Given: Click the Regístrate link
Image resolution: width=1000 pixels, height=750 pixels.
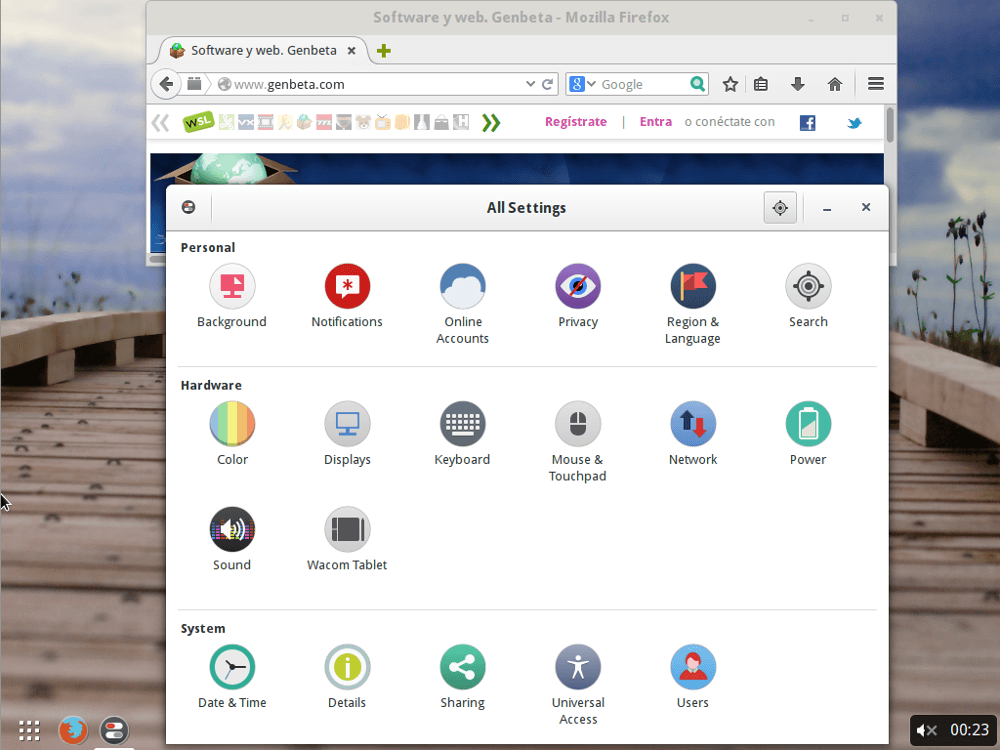Looking at the screenshot, I should (576, 121).
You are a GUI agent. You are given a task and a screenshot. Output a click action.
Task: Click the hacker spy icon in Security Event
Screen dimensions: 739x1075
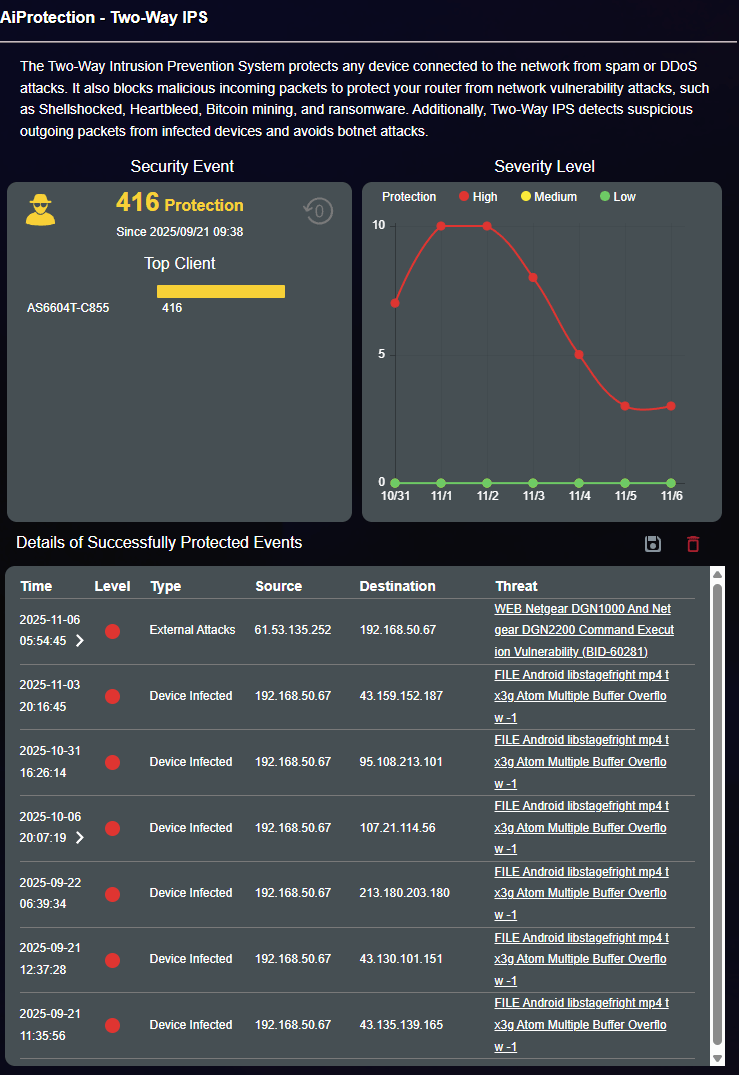(41, 210)
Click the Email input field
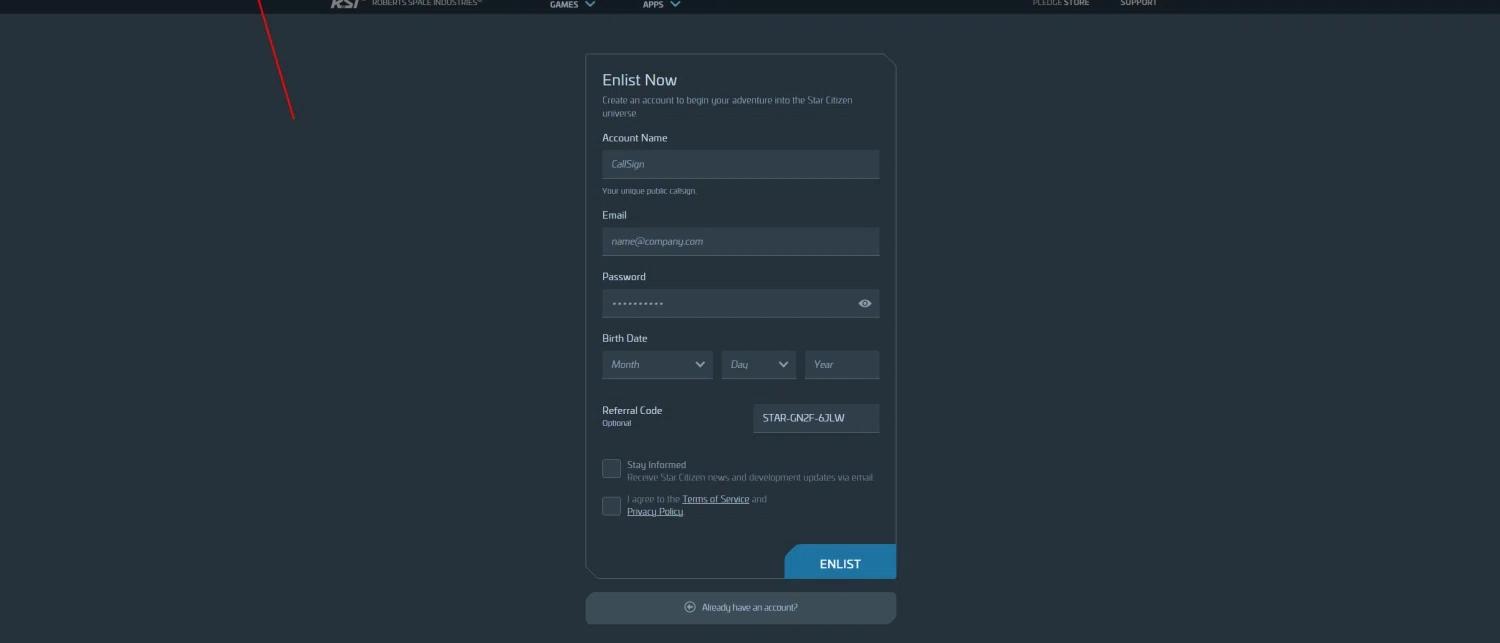Image resolution: width=1500 pixels, height=643 pixels. 740,241
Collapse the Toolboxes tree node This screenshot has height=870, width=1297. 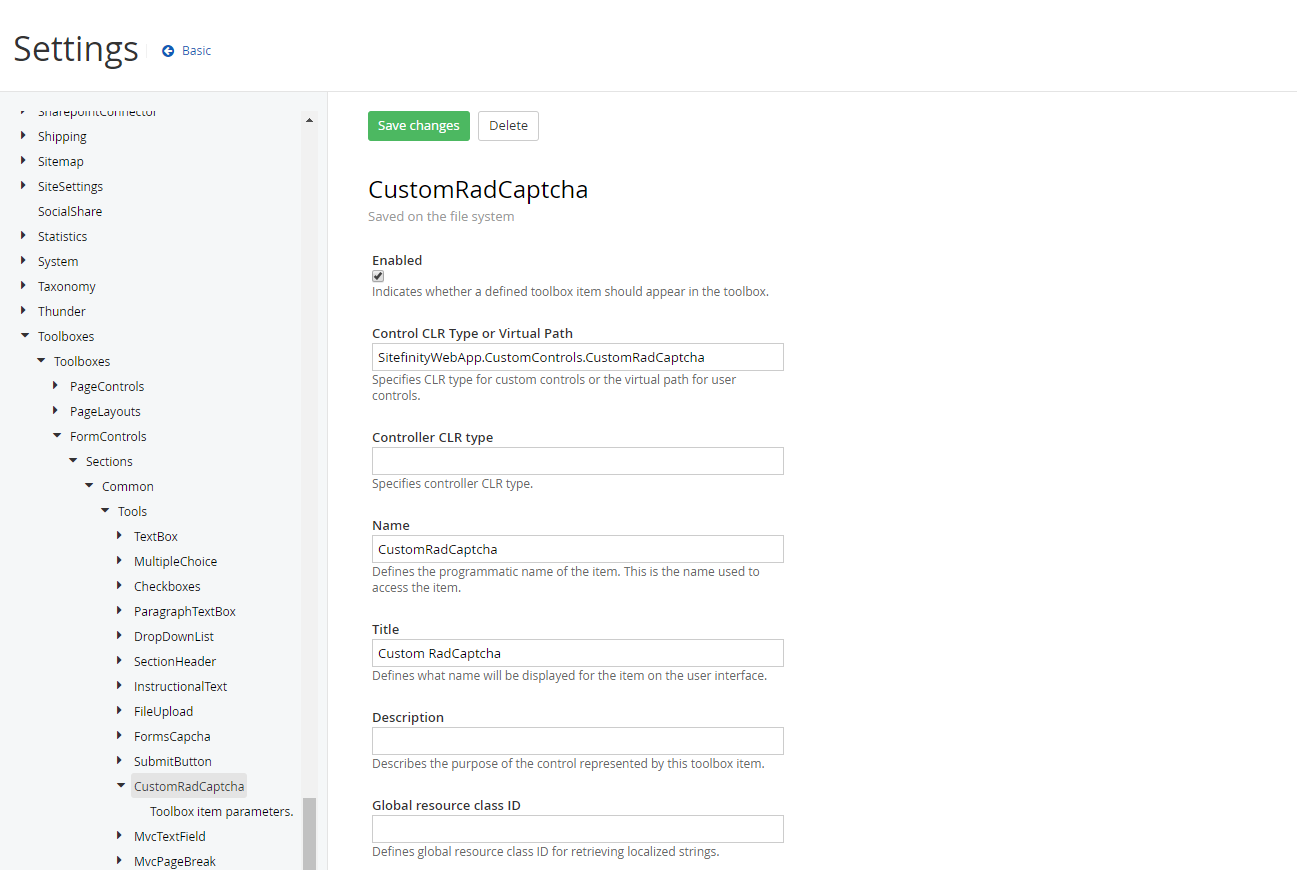24,335
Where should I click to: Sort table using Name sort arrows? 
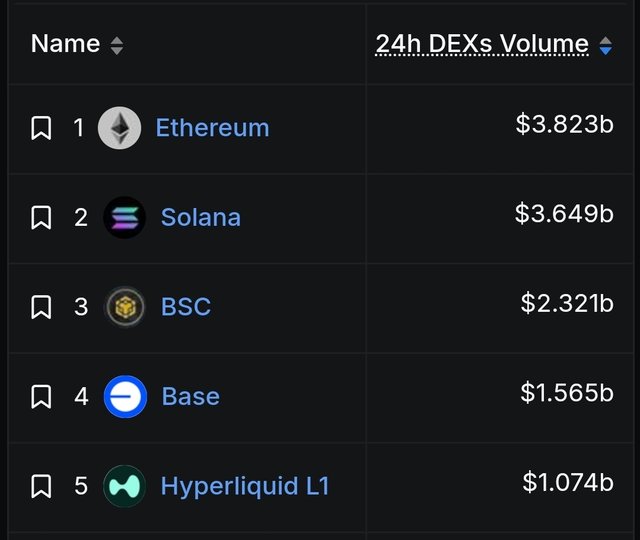(x=117, y=45)
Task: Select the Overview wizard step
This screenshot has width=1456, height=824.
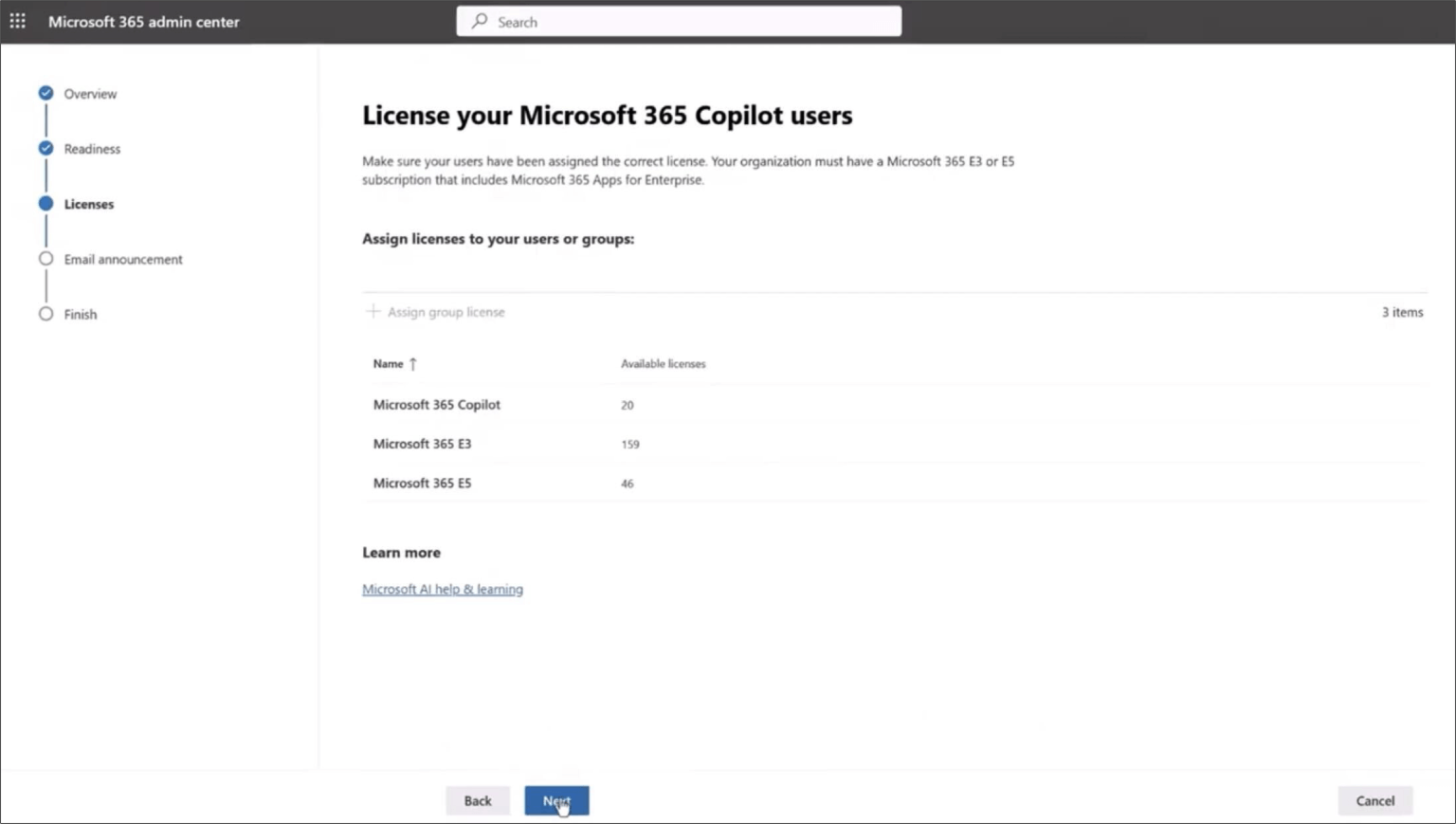Action: point(90,93)
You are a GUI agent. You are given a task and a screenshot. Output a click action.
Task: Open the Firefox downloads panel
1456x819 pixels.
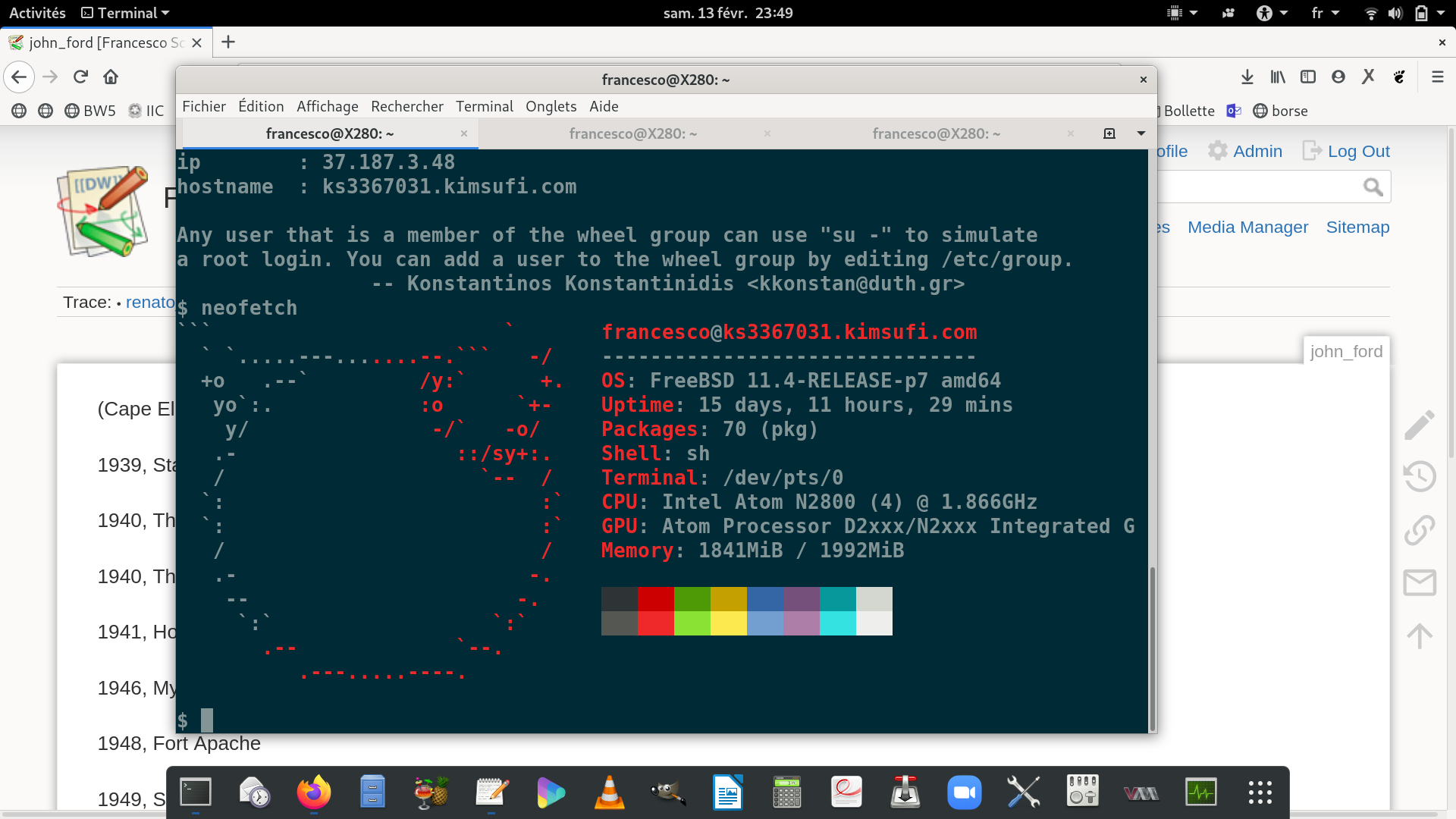click(1247, 77)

★ ★ ★ ★ ★ ★ ★

- **GOAL**
Rewrite the lines from the first one through the line containing "Looking at the", inclusive, as a JSON list of strings with one string per line and blank lines omitted. Leave the pictures out.

- **FINAL ANSWER**
[
  "Given: Click the Regístrate link",
  "Image resolution: width=1000 pixels, height=750 pixels.",
  "Looking at the screenshot, I should (576, 121)."
]